(Data records)
□ □ □ □ □

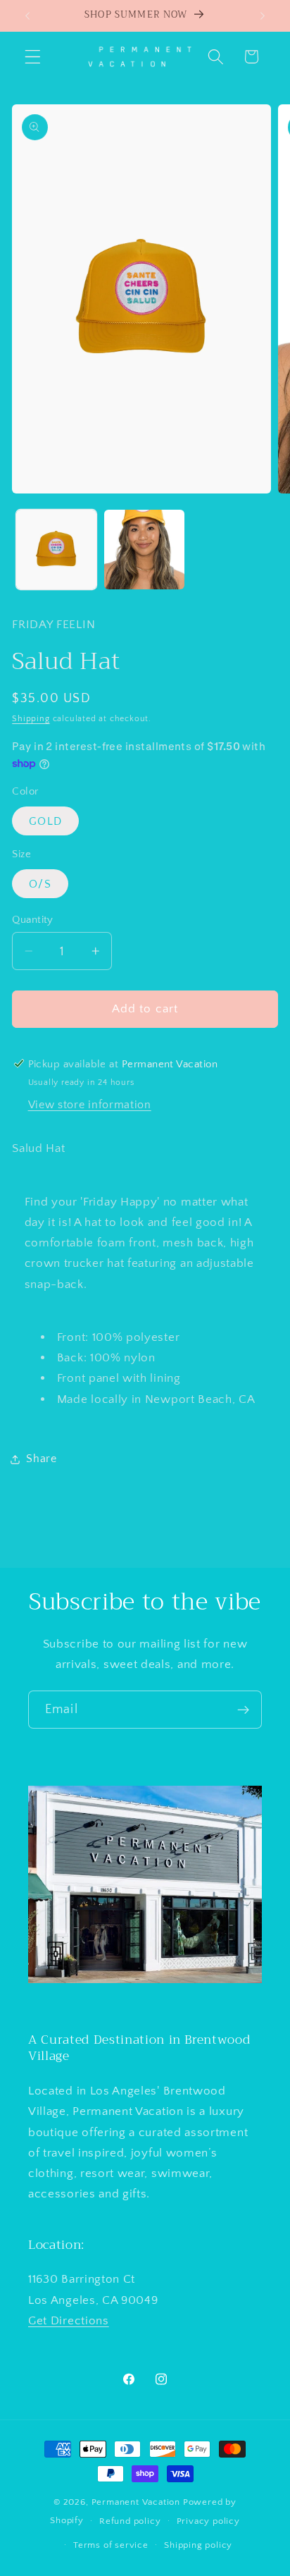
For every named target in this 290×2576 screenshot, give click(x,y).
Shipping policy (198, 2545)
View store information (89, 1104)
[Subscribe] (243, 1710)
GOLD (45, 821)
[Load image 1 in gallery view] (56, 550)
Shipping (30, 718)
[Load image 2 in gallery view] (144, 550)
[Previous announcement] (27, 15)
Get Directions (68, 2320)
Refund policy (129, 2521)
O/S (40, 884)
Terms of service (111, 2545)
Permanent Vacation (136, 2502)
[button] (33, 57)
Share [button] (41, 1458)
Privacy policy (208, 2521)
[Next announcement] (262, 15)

□ □ □ □ □

TASK ITEM: Return only the lines running from the start of the entries above to the line that contains "[Previous announcement] (27, 15)", inclusive, and omit every picture.

TASK ANSWER:
For every named target in this 290×2576 screenshot, give click(x,y).
Shipping policy (198, 2545)
View store information (89, 1104)
[Subscribe] (243, 1710)
GOLD (45, 821)
[Load image 1 in gallery view] (56, 550)
Shipping (30, 718)
[Load image 2 in gallery view] (144, 550)
[Previous announcement] (27, 15)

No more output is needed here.